A retired child psychologist who operated a private clinical practice in New Jersey, Dr. Beth Grosshans now focuses on sharing her knowledge in child development and behavior as a writer and speaker. Apart from her work in these capacities, Dr. Beth Grosshans serves as a member of the New York Metropolitan Opera’s Advisory Board.
The New York Metropolitan Opera recently announced mezzo-soprano Jamie Barton as the latest recipient of the $50,000 Beverly Sills Artist Award. For the past 12 years, the Met has given this award to a vocalist between 25 and 40 years old who has demonstrated superior ability while appearing in featured solo roles.
Barton first rose to prominence in 2007 when she won the Met’s National Council Auditions and made her first appearance with the opera in 2009 as part of the cast of Mozart’s Die Zauberflöte. In her most recent role, Barton portrayed Ježibaba in the winter 2017 production of Rusalka.
Dr. Beth Grosshans is a retired New Jersey-based clinical psychologist whose 25 years of experience have made her a sought-after speaker on family therapy issues. In her book, Beyond Time-Out: From Chaos to Calm, Beth Grosshans explored imbalances of power between parents and their children and provided advice for remedying these situations. Dr. Grosshans served as a predoctoral intern at the Judge Baker Children’s Center (JBCC) in Boston, Massachusetts.
JBCC was founded in 1917 by Judge Harvey Humphrey Baker, the first judge appointed to the Boston Juvenile Court. Judge Baker believed delinquent behavior was caused by factors that warranted further examination. After nearly a century, JBCC has stayed true to Baker’s vision by conducting scientific research into factors that cause delinquent behavior and implementing effective treatment.

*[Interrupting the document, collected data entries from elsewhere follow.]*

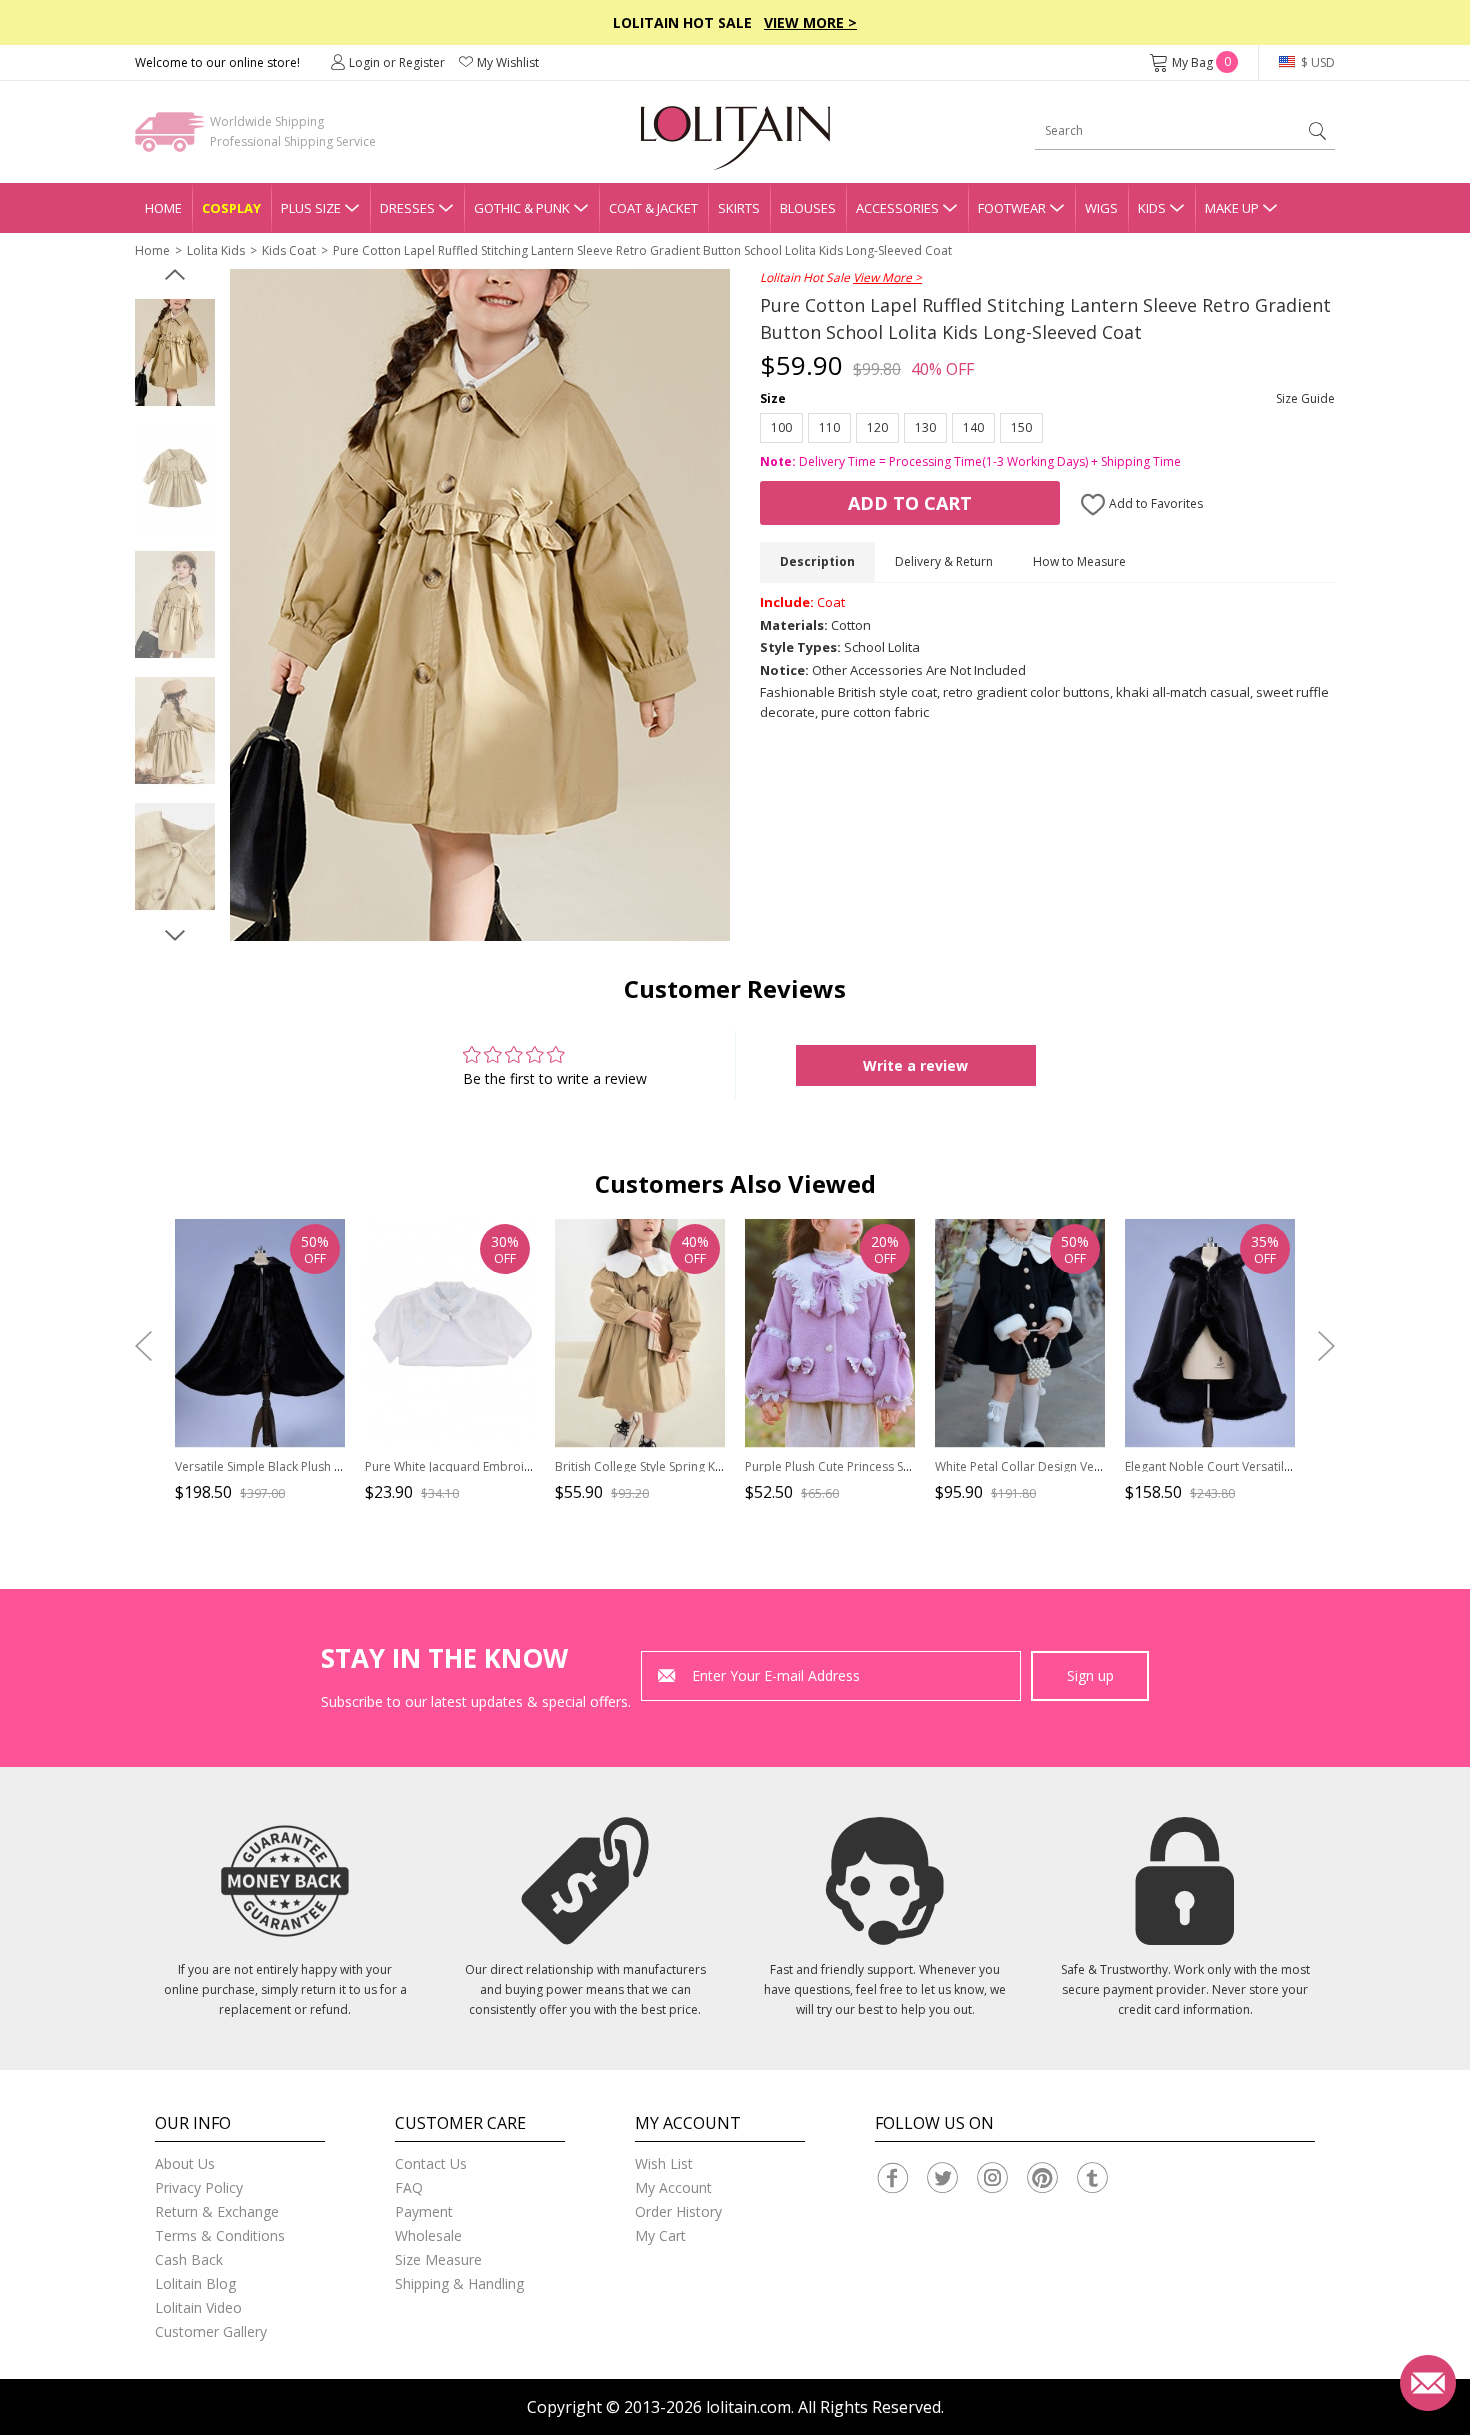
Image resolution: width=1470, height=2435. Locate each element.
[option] (175, 353)
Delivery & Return (944, 561)
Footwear (1012, 208)
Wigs (1101, 208)
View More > (810, 22)
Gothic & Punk (522, 208)
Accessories (897, 208)
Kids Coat (289, 250)
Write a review (915, 1065)
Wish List (664, 2163)
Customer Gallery (211, 2331)
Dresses (407, 208)
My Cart (660, 2235)
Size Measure (438, 2259)
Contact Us (431, 2163)
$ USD (1316, 62)
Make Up (1232, 208)
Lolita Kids (216, 250)
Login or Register (397, 62)
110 (829, 427)
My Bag (1201, 62)
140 (973, 427)
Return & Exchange (217, 2211)
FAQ (409, 2187)
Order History (678, 2211)
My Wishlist (508, 62)
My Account (673, 2187)
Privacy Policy (199, 2187)
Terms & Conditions (220, 2235)
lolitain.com (748, 2407)
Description (817, 561)
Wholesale (428, 2235)
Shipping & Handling (459, 2283)
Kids (1152, 208)
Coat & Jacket (653, 208)
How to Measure (1079, 561)
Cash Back (189, 2259)
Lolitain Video (198, 2307)
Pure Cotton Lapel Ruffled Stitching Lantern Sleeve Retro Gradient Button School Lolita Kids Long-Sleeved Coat (642, 250)
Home (163, 208)
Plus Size (311, 208)
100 (781, 427)
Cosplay (231, 208)
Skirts (739, 208)
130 (925, 427)
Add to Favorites (1154, 503)
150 (1021, 427)
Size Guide (1305, 398)
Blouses (808, 208)
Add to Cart (910, 503)
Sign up (1090, 1675)
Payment (424, 2211)
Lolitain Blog (195, 2283)
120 (877, 427)
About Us (185, 2163)
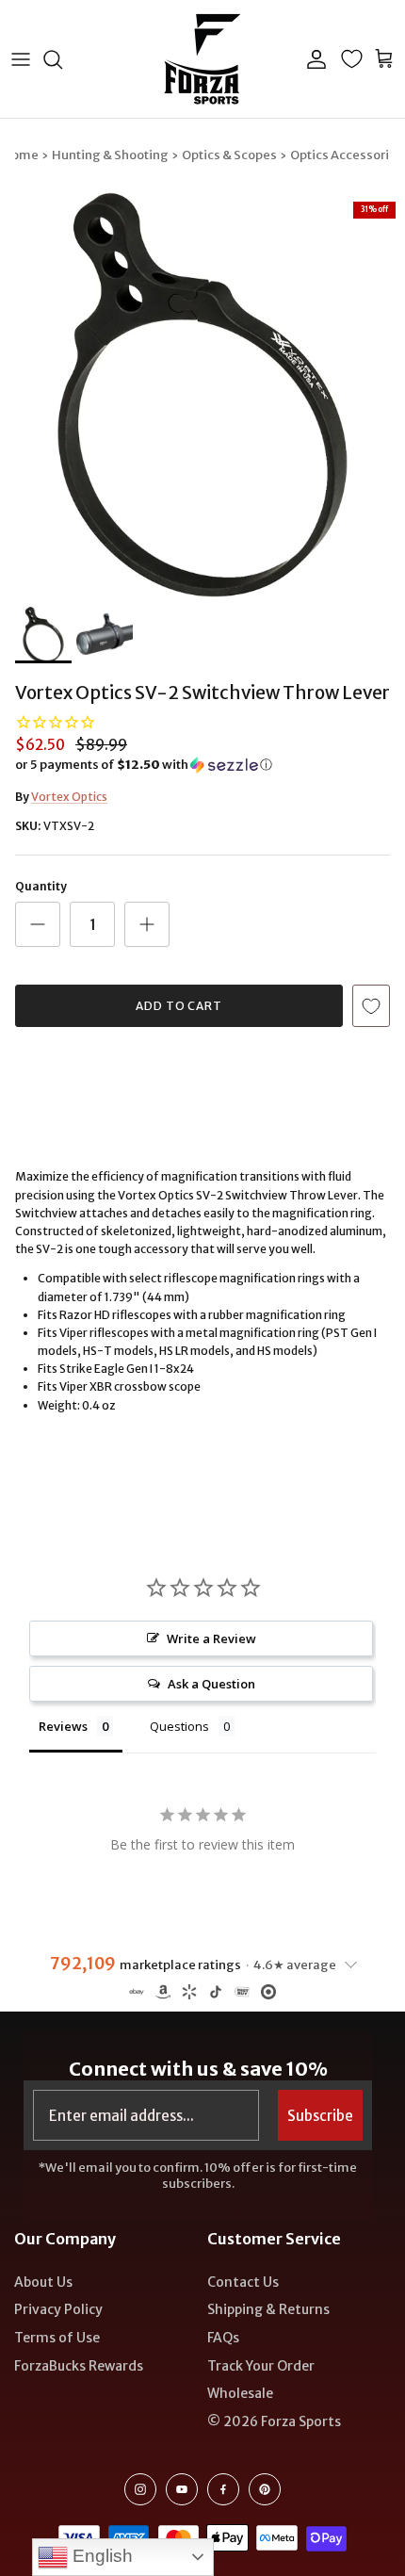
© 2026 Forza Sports (274, 2421)
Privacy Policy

In addition to research, JBCC maintains a variety of programs and services to promote the mental health and well-being of children. JBCC’s Summer Enrichment Institute helps children ages 6-12 deal with behavior disorders such as ADHD (attention-deficit/hyperactivity disorder), and its Center for Effective Child Therapy assesses children’s mental health and provides focused, evidence-based treatment.
For teenagers with college aspirations, JBCC offers a program called Next Step: College Success and Independent Living. This program is available to students in grades 9-12 who have been diagnosed with nonverbal learning disorders, Asperger syndrome, or any other condition that may impede learning. Next Step works to instill in these students the self-sufficiency and problem-solving skills necessary for college success.
Licensed clinical psychologist Dr. Beth Grosshans provides assessments and interventions to individuals of all ages, including couples and families. Aside from her practice, Dr. Beth Grosshans serves as a private consultant to teachers regarding child development issues. One area of professional interest about which she is passionate is alternatives to timeouts for children.
Although timeouts are better than spanking, they are known as just another form of punishment by humiliation. Emotion coaching and prevention are positive alternatives.
In addition to coaching your child through his or her feelings, it’s critical for you, the parent, to manage your emotions, as doing so can calm rather than ignite an emotional storm. Since timeouts for a child’s meltdown can trigger abandonment panic, they are actually considered to be destructive.
Rather than subjecting your child to a timeout, try a time-in. This method is effective for helping your child calm down and work through his or her emotions with you. If a time-in means cuddling with your child and/or reading a book because he or she is over-tired, that’s fine. Even if your child is about to have a meltdown, let him or her know you are there to help and that he or she is safe.
A clinical psychologist, Dr. Beth Grosshans retired from her practice in 2012. Among accomplishments Dr. Beth Grosshans maintains from her career is the publishing of Beyond Time-Out: From Chaos to Calm. In the book, she writes about the imbalance of family power.
Imbalance of family power is the result of you lacking control in the parent-child relationship. Rather, a majority of the power has been transferred to your child, thus causing challenges when enforcing authority.
A good way to know if there is an imbalance of family power involves evaluating your child’s reluctance to act appropriately when you make an authoritative request. If he or she responds negatively with crying or tantrums, or attempts to undermine you, those responses indicate the power lies primarily with the child. Another way to measure imbalance consists of analyzing the amount of time spent handling specific situations. Consider the power in your favor if you spend less than 30 percent of your time managing adverse scenario.